Extracted text:
Greetings Friends and Neighbors,

Reckoning with exhaustion and overwhelm this week has forced us to ask deeper questions about our work here at the Farm. Is it possible for us to admit that the scope of responsibility currently undertaken by the folks at the core of the Farm is wildly unsustainable? Is it also possible that those in the broader community who love this place and love us will have no idea that this is so unless we find the courage to say the words aloud and then try to ask for help in more specific and direct ways? Is it possible that if we want to give food away our primary responsibility must be to learn to ask for help – to make requests – specifically and directly? Almost certainly the answer to all of these questions is yes. And yet we find ourselves bumping into the awareness that we have received no cultural training in how to enact the sort of nuanced reciprocity we long for. How do we determine when we are giving enough? How do we differentiate between our needs and our desires when we formulate requests? How do we take responsibility for our feelings when we tell ourselves we are being taken advantage of? And how do we keep turning from the easy seduction of grievance towards the hard, honest work of grief.

Spoiler alert: Don’t expect any easy answers to these questions. We don’t have them. We’re not offering any solutions. We will be the first to admit that we have no idea how to do what we are asking you to consider joining us in doing. This is a Plea rather than a Plan. And we are immensely grateful to you for giving us the opportunity to do this work for over a year now.  

The Stand will be closed this coming weekend to allow us to catch up on sleep, do our laundry, and imagine how we might better invite others to help us tend to the fragile seedling that is the Farm – in a time of increasingly unpredictable rainfall. 

Here is one specific request: We maintain an email list we call the ‘Helpers List,’ and send out occasional requests for assistance with Farm Projects outside of the Sunday Work Days. We would love to increase the number of folks on that list. If you are willing to receive these emails (0-2 per week) please respond to this letter with “Please add me to the Helpers List.”

Requirement 1: In the farm letter, how many emails per week can people on the Helpers List expect to receive?

Material shown:
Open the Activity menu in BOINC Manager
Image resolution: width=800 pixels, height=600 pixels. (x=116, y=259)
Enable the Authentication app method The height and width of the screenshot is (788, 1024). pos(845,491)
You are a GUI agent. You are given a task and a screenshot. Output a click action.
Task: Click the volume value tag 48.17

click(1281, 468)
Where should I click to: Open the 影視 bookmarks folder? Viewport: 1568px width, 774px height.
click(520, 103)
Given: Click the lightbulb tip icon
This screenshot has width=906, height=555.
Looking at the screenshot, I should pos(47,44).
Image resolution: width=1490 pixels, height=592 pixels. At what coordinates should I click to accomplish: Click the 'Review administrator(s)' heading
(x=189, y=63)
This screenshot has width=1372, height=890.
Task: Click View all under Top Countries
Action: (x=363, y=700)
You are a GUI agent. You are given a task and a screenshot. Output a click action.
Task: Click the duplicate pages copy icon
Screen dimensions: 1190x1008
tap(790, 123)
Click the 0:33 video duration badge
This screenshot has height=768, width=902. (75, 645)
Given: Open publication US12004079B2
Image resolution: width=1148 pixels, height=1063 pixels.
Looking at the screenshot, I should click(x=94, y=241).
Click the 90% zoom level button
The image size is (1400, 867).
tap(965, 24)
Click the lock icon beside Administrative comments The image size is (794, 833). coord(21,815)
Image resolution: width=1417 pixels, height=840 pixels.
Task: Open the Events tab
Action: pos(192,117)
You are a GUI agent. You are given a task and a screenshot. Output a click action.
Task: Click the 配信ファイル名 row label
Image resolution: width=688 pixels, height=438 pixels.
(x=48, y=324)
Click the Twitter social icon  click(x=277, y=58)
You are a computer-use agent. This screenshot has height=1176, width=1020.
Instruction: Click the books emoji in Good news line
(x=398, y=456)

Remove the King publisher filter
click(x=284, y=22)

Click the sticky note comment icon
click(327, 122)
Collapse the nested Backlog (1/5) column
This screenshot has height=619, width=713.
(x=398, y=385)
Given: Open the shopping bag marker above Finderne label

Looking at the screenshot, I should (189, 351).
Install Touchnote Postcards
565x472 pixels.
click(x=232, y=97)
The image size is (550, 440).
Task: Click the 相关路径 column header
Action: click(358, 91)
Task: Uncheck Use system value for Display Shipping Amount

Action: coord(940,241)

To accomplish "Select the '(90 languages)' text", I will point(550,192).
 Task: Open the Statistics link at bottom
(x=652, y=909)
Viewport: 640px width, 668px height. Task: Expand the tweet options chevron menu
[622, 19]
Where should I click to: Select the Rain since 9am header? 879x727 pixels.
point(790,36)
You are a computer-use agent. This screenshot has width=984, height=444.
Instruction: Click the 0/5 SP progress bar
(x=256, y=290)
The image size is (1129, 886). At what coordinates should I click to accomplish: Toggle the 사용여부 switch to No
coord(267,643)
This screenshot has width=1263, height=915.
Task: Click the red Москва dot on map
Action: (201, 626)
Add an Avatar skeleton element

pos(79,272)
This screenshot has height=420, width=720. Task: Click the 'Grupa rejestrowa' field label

Requirement 2: From the entries, output each line as a JSON list of strings, starting with the line that contains "Click the sticky note comment icon" and going on through the line that contains "Looking at the screenshot, I should (189, 351).". Use one string per line and leave out blank lines.

Expected answer 1: Zero to two per week.

Expected answer 2:
[
  "Click the sticky note comment icon",
  "click(327, 122)",
  "Collapse the nested Backlog (1/5) column",
  "This screenshot has height=619, width=713.",
  "(x=398, y=385)",
  "Given: Open the shopping bag marker above Finderne label",
  "Looking at the screenshot, I should (189, 351)."
]